--- Excerpted records ---

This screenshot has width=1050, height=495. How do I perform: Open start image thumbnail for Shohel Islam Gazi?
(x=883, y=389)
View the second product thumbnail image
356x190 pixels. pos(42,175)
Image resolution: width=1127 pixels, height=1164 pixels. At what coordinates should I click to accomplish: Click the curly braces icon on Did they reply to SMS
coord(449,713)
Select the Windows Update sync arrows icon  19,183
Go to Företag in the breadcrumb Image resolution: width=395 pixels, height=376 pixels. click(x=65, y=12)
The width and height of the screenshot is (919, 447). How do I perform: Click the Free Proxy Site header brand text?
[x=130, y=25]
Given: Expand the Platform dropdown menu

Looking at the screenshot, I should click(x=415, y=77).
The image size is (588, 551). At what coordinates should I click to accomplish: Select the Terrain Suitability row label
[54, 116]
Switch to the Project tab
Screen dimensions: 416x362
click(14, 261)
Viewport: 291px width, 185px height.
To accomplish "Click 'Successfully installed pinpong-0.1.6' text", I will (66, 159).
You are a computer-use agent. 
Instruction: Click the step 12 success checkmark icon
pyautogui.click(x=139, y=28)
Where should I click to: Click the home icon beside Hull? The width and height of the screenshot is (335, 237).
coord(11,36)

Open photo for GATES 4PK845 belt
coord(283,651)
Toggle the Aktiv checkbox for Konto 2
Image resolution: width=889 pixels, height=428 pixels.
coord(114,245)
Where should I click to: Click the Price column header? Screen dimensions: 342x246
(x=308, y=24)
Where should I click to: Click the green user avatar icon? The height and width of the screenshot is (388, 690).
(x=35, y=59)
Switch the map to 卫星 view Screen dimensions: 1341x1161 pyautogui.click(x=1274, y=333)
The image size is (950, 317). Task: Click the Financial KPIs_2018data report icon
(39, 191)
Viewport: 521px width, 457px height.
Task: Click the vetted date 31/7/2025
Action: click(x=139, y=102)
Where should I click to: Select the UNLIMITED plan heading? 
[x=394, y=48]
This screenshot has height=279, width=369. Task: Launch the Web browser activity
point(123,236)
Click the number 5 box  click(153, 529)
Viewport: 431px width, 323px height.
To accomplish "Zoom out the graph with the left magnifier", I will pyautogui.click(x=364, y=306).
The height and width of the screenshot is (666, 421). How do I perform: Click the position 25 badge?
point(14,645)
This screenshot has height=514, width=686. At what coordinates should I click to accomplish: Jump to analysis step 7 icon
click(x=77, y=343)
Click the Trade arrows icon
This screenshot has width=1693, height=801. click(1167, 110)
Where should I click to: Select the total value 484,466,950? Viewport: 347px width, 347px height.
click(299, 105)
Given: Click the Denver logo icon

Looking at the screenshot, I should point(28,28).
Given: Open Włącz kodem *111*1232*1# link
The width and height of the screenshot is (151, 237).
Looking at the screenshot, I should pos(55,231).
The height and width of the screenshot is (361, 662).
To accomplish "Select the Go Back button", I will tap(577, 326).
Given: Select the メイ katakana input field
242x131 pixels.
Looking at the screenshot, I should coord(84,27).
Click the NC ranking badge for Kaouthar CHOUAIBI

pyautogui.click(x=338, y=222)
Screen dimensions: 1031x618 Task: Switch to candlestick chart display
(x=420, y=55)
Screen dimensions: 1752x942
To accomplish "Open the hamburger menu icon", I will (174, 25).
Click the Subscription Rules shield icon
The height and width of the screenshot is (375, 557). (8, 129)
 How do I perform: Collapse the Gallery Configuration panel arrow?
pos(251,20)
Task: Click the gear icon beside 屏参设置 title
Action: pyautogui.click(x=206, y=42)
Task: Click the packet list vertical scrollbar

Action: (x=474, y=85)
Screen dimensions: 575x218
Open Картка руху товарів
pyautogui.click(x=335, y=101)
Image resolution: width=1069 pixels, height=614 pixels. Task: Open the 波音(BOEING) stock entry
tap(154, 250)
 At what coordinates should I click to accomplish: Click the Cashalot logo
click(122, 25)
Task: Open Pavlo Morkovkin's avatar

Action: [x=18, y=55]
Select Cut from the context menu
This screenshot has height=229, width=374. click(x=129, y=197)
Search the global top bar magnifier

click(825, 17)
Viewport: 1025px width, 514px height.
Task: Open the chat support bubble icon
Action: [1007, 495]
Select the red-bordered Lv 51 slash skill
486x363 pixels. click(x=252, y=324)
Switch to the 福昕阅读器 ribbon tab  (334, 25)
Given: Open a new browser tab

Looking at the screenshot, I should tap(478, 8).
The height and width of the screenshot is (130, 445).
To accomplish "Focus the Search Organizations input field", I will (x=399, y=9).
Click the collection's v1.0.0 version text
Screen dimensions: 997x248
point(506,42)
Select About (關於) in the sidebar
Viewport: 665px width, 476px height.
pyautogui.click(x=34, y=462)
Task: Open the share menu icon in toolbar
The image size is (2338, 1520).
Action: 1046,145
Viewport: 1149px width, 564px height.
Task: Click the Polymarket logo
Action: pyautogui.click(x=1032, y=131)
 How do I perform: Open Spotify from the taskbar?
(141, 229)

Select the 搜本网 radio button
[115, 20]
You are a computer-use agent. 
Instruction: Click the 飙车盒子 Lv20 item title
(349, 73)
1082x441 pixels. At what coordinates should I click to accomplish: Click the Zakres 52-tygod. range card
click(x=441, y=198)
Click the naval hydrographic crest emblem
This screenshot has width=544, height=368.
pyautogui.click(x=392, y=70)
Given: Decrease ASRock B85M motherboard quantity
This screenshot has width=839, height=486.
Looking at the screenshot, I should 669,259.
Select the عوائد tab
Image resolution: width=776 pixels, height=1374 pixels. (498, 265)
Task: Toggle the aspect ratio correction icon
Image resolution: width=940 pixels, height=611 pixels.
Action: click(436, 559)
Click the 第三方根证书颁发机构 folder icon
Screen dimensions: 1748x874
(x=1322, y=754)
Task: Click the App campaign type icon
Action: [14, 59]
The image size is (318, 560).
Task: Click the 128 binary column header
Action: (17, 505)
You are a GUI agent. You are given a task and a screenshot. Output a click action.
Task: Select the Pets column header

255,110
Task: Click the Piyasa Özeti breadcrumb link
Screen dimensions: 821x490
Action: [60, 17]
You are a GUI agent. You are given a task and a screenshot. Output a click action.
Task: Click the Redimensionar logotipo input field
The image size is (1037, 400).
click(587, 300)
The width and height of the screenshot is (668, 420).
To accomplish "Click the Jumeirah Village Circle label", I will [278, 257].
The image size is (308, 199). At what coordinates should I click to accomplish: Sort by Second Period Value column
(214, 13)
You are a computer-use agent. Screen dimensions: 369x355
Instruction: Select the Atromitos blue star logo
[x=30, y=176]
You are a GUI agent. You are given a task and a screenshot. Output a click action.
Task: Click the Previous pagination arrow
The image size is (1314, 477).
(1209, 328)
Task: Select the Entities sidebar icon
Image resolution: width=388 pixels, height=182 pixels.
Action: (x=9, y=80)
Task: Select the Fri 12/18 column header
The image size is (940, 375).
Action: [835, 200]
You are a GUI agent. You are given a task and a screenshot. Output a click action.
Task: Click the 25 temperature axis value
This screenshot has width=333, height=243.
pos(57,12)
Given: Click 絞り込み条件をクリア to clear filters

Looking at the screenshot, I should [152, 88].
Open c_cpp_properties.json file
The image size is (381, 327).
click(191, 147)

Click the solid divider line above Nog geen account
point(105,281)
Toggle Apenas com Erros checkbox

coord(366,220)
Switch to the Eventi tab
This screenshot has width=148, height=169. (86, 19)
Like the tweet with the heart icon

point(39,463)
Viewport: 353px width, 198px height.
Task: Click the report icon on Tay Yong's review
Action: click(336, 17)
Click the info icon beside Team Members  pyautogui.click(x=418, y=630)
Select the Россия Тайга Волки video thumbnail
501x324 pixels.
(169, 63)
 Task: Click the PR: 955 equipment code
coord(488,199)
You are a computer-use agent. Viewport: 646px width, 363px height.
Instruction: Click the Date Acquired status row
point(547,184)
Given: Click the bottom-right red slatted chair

---

Your task → From the entries above, return exactly the line containing "The image size is (950, 317).", the line containing "Viewport: 431px width, 323px height.", and all lines between, and nothing else.

Solution for this exercise →
The image size is (950, 317). Task: Click the Financial KPIs_2018data report icon
(39, 191)
Viewport: 521px width, 457px height.
Task: Click the vetted date 31/7/2025
Action: click(x=139, y=102)
Where should I click to: Select the UNLIMITED plan heading? 
[x=394, y=48]
This screenshot has height=279, width=369. Task: Launch the Web browser activity
point(123,236)
Click the number 5 box  click(153, 529)
Viewport: 431px width, 323px height.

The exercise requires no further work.